Word for word, copy the lines beginning at the one with "Task: Remove user ID 123469204 chip" and ending at the last line below; pictures stay out.

○ ○ ○ ○

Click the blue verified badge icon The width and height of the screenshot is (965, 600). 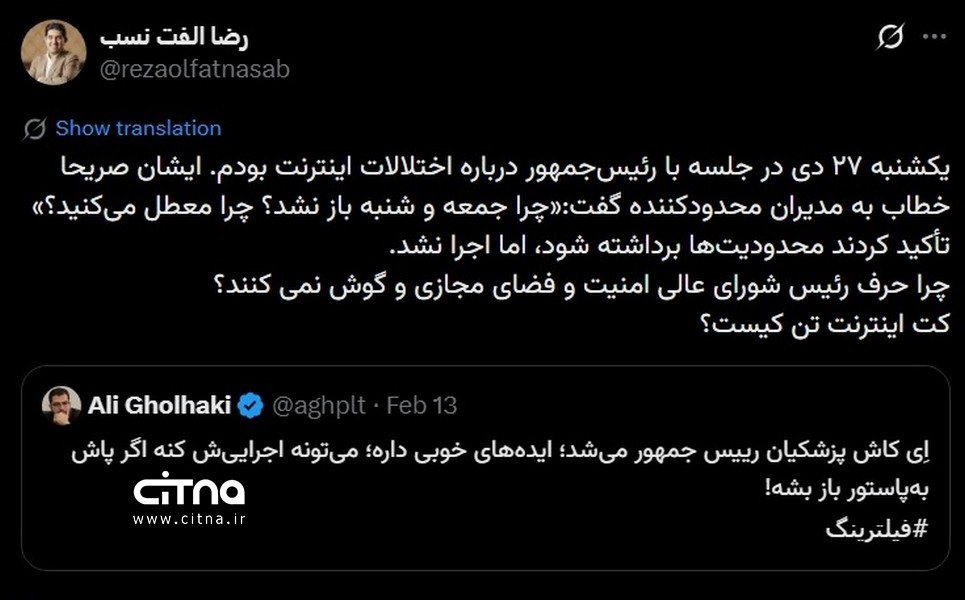tap(251, 405)
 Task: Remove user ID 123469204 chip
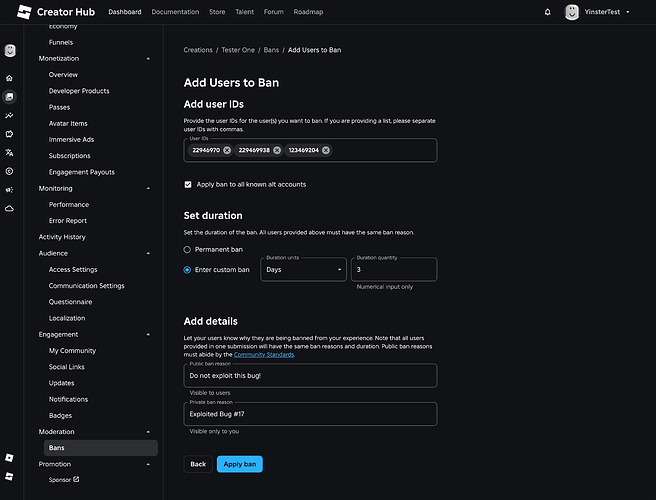tap(326, 150)
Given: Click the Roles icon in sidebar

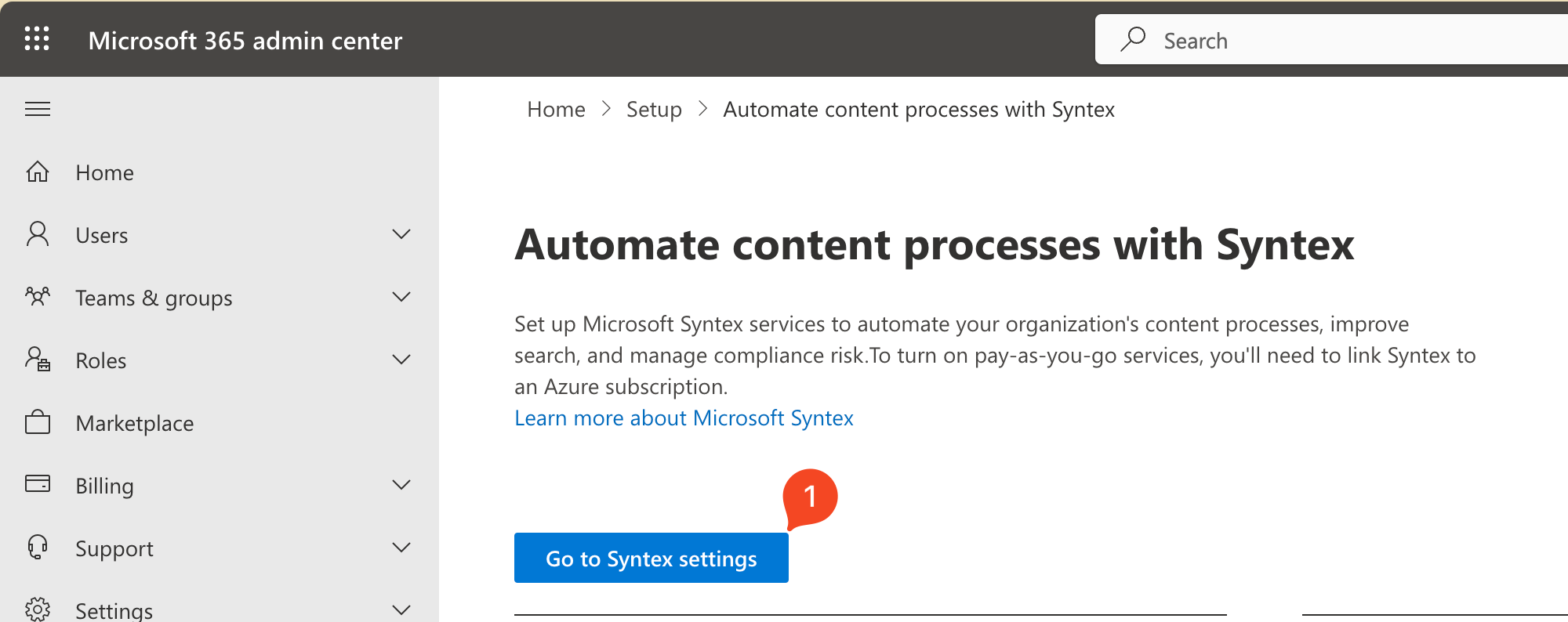Looking at the screenshot, I should click(x=38, y=360).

○ ○ ○ ○

(Exercise response):
 Task: Remove user ID 123469204 chip
tap(326, 150)
Given: Click the Roles icon in sidebar

Looking at the screenshot, I should click(x=38, y=360).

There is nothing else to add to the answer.